_TRECHO DO DOCUMENTO_.
»»
This is Not America: denúncia ao imperialismo e reafirmação da história de luta da América Latina

Lara Zaramella

Quem nunca ouviu, seja em textos, filmes, internet ou ao vivo, os Estados Unidos se autodenominando como “América”? Em sua nova música, potencializada pela produção audiovisual do videoclipe, René Pérez Joglar, mais conhecido por seu nome artístico “Residente”, da antiga banda porto-riquenha Calle 13, junto à banda Ibeyi das irmãs Lisa-Kaindé e Naomi Díaz, oriundas de Cuba e da França, questionam e protestam contra o imperialismo ianque dos EUA.

Ao mesmo tempo que este país é responsável por apagar todo o restante do continente ao se denominar como “América”, é responsável por uma série de intervenções políticas, econômicas e culturais ao longo da história em todos os demais países do continente, “da Terra do Fogo ao Canadá”, como dito na própria letra da música, com especial enfoque aos países da América Latina. Os Estados Unidos se considerarem como América é parte estrutural da história deste país e continente, desde o século XIX, quando em 1823, o quinto presidente dos EUA, James Monroe, instituiu a chamada Doutrina Monroe que estabelecia a não interferência europeia no continente americano, como forma de manter a hegemonia exclusiva dos Estados Unidos sobre as terras e povo latino-americano.

Com menos de 10 dias de lançamento da música e do videoclipe, a produção já conta com mais de 10,5 milhões de visualizações no YouTube, sendo bastante comentada polemicamente por sua letra e vídeo de protesto que escancara trechos e características que marcam a história de todos os países da América Latina: violência policial, ditaduras militares, golpes, perseguições, mecanismos de dominação, desaparecidos, exploração e precarização do trabalho, degradação e destruição ambiental, racismo, massacre indígena, xenofobia, neoliberalismo.

O videoclipe começa com a citação de "This is not America", referenciando a obra de videoarte que o chileno Alfredo Jaar exibiu em 1987 no painel eletrônico na Times Square, em Nova York, com a ideia de que os EUA não são sinônimo de América.

Cada cena do videoclipe faz uma referência histórica, social ou política a algum episódio acontecido em solo latino-americano. Vale a pena ver e rever o vídeo, atentando-se a cada uma das referências, reconhecendo homenagens a lutadores de diversos países e movimentos, assim como o rechaço à repressão e violência cometida pela polícia, pelos governos locais influenciados e ligados à política imperialista dos Estados Unidos.

Para citar alguns exemplos, no vídeo há referências de Bolsonaro limpando a boca com a bandeira do Brasil após comer uma carne nobre com uma criança indígena atrás dele, escancarando não só como a política de extrema direita do presidente representa bem os crimes atuais que acontecem nos países latino-americanos, mas também como Bolsonaro é capacho do imperialismo dos EUA.
««
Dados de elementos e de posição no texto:
»»
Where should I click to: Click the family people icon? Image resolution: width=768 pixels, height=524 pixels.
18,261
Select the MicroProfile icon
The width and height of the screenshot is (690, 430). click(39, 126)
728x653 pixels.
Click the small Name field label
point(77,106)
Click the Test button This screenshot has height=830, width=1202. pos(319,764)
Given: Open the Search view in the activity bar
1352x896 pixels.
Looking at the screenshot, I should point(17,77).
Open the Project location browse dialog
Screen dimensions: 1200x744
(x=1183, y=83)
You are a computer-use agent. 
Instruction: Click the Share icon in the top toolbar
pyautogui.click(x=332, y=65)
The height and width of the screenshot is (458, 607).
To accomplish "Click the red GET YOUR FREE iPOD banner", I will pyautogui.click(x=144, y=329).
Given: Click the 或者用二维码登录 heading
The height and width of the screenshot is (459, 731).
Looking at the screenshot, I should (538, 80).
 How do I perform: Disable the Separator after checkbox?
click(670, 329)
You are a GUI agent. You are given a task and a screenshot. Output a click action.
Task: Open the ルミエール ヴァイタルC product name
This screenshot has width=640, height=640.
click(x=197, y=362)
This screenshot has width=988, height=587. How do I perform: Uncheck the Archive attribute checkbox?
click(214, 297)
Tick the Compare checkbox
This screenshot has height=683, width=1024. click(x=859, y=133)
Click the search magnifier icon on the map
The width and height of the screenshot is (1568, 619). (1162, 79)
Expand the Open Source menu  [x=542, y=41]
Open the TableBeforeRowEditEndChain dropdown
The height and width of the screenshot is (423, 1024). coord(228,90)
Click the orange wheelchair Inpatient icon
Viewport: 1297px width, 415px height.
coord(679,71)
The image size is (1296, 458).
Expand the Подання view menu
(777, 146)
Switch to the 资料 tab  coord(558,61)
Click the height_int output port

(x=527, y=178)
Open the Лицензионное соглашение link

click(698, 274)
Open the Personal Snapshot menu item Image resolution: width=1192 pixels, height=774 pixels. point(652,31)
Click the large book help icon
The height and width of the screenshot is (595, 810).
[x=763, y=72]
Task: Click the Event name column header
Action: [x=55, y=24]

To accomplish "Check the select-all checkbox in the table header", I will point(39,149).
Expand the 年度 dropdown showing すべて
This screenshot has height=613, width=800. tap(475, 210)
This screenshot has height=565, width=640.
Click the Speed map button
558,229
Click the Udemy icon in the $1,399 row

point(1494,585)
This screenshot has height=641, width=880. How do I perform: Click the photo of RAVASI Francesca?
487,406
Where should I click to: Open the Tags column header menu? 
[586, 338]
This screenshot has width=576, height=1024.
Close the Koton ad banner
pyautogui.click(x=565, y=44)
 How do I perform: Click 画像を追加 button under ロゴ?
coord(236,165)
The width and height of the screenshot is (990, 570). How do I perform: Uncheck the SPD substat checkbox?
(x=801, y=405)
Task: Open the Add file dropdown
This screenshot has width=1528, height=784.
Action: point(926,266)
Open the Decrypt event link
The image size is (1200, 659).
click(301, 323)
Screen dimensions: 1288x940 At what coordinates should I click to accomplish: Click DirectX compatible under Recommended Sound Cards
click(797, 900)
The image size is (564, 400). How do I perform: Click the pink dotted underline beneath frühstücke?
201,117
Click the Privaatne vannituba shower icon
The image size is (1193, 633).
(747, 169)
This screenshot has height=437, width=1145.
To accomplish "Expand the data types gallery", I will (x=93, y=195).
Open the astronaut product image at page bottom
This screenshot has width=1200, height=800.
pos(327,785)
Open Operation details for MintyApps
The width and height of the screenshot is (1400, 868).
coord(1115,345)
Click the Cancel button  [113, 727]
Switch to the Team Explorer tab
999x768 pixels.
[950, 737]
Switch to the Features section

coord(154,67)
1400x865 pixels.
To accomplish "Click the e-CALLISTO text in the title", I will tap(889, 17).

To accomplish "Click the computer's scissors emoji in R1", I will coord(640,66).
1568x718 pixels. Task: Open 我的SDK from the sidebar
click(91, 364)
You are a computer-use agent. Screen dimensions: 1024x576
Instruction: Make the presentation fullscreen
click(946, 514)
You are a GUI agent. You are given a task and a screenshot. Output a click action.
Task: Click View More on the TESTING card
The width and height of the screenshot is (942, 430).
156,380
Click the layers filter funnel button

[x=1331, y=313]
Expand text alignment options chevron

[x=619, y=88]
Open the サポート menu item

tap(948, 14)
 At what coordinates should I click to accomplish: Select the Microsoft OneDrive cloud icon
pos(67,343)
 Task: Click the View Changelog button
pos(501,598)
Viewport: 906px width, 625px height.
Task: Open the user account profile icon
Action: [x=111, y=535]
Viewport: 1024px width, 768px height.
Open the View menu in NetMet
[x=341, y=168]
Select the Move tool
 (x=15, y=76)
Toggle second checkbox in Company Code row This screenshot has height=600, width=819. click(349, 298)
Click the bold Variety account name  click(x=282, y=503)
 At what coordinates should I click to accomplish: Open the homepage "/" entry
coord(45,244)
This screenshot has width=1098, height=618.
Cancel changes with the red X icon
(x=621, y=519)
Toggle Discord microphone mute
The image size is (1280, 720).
««
_INSTRUÇÃO ESCRITA A_.
Indique se cada afirmação abaixo está de acordo com o trecho, respondendo sim ou não e citando literalmente as palavras decisivas: (i) a Doutrina Monroe foi instituída em 1823 pelo quinto presidente dos EUA; (ii) a obra de Alfredo Jaar foi exibida em 1987 em Los Angeles; (iii) as irmãs da banda Ibeyi são oriundas do Brasil.
_INSTRUÇÃO ESCRITA B_.
Apresente como lista numerada as linhas das entradas, começando na linha que contém "Given: Click the 或者用二维码登录 heading" e parando após a linha que contém "click(670, 329)", sem as linhas em branco.
O trecho e as entradas provêm de fontes distintas.

_RESULTADO A_.
(i) Sim: "quando em 1823, o quinto presidente dos EUA, James Monroe, instituiu a chamada Doutrina Monroe".
(ii) Não: "exibiu em 1987 no painel eletrônico na Times Square, em Nova York".
(iii) Não: "oriundas de Cuba e da França".

_RESULTADO B_.
1. Given: Click the 或者用二维码登录 heading
2. The height and width of the screenshot is (459, 731).
3. Looking at the screenshot, I should (538, 80).
4.  How do I perform: Disable the Separator after checkbox?
5. click(670, 329)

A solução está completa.